February 25, 2016

The Zero Sum Game: Insureds must pursue zero value benefits to protect the future

Bonaccorso v. Optimum Insurance Company,  [2016] O.N.C.A. 34

 

Sue Noorloos

Sue Noorloos

Personal Injury Lawyer

 

Bonaccorso, the Plaintiff, made a claim for income replacement benefits (IRB’s) which was dismissed on a summary judgment motion. She unsuccessfully appealed the decision to the Court of Appeal.

Background

The Plaintiff received IRB’s after a collision then returned to work full time on June 28, 2009. On February 8, 2010, the insurer advised the Plaintiff, by letter, that benefits were discontinued effective June 28, 2009. The letter was accompanied by an Explanation of Benefits (EOB) and a warning of the two year limitation period. The Plaintiff continued to work until February 15, 2011 when she ceased employment due to injuries sustained in the collision. A reinstatement of benefits was sought on July 13, 2012. The Insurer denied the request on the basis the limitation had expired.

Analysis

The Motion Judge and the Court of Appeal both agreed that the limitation period had tolled. The Insurer’s letter of February 8, 2010 was a refusal sufficient to commence the running of the relevant two year limitation period. Optimum had appropriately explained the process to dispute the discontinuance of IRB’s and set out the two year time limit in which the Plaintiff could dispute the decision. Specifically, s. 37(2) of the SABS permits the discontinuation of payment of a specified benefit if the “insured person has resumed his or her pre-accident duties”. Therefore, Optimum’s refusal was not premature. The February 10, 2010 letter was a valid termination of benefits and the two year limitation period began to run on this date.

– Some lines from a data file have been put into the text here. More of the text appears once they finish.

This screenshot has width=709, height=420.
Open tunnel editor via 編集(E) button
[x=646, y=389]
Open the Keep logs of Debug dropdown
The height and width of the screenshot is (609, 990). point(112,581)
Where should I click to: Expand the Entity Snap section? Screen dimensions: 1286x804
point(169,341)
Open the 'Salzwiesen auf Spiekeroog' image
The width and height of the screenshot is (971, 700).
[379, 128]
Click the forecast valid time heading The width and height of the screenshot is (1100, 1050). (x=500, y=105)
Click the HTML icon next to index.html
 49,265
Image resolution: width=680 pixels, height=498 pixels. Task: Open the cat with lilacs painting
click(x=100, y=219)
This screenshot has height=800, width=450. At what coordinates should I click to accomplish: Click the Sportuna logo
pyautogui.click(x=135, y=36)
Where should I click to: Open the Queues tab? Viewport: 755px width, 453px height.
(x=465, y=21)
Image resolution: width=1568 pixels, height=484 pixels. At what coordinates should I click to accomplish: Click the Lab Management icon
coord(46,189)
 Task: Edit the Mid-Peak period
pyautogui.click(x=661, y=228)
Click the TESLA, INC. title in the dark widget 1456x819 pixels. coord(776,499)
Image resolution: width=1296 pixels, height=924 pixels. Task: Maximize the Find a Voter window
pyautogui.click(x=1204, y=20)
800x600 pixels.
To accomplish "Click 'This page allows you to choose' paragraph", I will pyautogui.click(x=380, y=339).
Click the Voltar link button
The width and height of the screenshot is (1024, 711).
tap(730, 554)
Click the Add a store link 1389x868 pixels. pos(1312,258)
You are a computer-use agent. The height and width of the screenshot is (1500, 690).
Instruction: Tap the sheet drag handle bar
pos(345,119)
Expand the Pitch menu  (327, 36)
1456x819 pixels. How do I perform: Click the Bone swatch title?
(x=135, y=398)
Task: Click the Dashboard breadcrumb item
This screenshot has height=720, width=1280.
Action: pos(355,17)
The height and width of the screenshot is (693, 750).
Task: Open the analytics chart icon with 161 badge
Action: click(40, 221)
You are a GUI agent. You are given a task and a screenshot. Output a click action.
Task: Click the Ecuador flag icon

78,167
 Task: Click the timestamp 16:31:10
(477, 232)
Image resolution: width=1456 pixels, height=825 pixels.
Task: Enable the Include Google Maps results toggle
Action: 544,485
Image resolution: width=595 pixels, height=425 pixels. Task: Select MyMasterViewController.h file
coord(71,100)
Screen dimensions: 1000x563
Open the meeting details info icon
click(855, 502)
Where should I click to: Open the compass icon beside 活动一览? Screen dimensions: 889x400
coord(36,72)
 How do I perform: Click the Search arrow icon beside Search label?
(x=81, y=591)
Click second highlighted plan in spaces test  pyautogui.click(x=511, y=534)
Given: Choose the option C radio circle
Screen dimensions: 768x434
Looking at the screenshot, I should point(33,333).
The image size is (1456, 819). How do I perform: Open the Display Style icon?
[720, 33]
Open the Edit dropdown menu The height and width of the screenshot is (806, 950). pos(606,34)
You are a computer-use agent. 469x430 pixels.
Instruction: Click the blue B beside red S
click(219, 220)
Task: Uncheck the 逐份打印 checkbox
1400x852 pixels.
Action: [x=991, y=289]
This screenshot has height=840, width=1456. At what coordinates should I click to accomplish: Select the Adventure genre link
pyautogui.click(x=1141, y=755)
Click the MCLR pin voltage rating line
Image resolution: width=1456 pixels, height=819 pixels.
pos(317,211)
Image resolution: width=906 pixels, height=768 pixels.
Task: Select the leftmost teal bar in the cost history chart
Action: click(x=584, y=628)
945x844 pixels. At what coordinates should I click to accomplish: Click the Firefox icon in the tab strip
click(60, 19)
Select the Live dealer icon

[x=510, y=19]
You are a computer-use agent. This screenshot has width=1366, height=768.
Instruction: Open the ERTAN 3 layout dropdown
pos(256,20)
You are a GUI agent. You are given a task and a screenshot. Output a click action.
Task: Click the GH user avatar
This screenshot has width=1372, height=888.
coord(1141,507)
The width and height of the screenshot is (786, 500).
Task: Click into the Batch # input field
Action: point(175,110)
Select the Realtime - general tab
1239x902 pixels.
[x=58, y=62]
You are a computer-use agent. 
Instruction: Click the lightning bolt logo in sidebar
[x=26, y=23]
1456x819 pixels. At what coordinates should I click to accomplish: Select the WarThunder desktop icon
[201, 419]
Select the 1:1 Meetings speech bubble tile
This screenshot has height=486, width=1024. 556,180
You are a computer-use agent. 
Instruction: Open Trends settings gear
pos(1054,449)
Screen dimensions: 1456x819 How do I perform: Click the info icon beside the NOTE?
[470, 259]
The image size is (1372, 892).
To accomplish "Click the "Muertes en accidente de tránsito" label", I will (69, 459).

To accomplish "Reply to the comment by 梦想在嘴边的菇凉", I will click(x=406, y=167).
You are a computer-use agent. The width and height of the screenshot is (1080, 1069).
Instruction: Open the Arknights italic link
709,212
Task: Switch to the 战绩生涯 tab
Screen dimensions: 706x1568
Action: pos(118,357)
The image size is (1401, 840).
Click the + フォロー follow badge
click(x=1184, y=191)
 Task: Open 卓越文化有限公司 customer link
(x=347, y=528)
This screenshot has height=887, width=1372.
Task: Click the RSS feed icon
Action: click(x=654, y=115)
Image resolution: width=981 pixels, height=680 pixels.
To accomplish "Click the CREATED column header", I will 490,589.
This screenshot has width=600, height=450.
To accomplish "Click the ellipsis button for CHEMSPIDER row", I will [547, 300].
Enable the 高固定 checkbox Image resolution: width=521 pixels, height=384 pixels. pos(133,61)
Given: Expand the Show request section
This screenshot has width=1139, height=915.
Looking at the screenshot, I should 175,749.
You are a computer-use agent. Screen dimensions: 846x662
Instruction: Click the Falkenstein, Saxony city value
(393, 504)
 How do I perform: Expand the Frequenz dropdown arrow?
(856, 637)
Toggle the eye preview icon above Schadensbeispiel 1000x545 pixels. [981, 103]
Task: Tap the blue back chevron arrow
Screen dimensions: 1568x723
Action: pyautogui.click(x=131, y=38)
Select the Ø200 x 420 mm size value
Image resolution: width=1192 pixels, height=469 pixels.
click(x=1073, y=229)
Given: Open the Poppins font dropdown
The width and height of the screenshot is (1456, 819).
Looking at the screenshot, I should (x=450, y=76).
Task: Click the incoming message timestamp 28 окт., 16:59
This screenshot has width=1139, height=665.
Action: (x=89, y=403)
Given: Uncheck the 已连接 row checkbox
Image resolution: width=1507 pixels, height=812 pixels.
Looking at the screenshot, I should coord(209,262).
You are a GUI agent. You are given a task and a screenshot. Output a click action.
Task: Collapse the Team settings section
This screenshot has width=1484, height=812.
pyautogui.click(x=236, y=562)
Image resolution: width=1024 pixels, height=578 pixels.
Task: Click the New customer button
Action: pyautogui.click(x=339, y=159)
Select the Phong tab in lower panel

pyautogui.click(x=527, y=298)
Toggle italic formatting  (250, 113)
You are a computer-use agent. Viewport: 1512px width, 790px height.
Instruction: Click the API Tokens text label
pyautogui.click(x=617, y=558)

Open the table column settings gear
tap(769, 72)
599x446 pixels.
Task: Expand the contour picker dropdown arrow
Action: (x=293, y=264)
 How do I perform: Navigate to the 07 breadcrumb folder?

The Plaintiff also argued s. 11 of the SABS which provides for a temporary return to work without affecting the right to resume receiving income replacement benefits if, as a result of the accident, the insured is unable to continue working. The Plaintiff attempted to argue that the claim for benefits only crystalized when the Plaintiff stopped working in February of 2011.

The Court of Appeal followed precedent. The court held the limitation ran from the insurer’s refusal to pay benefits, notwithstanding that the insured had suffered no actual loss in the interim period.

Implications

Unfortunately, this is problematic for those trying to return to work, either with deteriorating conditions, work place accommodations that may change, or a multitude of other reasons. It creates a new cost, to all involved, which will be in the form of a dispute with the insurer about entitlement to the benefit, while agreeing that the quantum of the benefit is zero.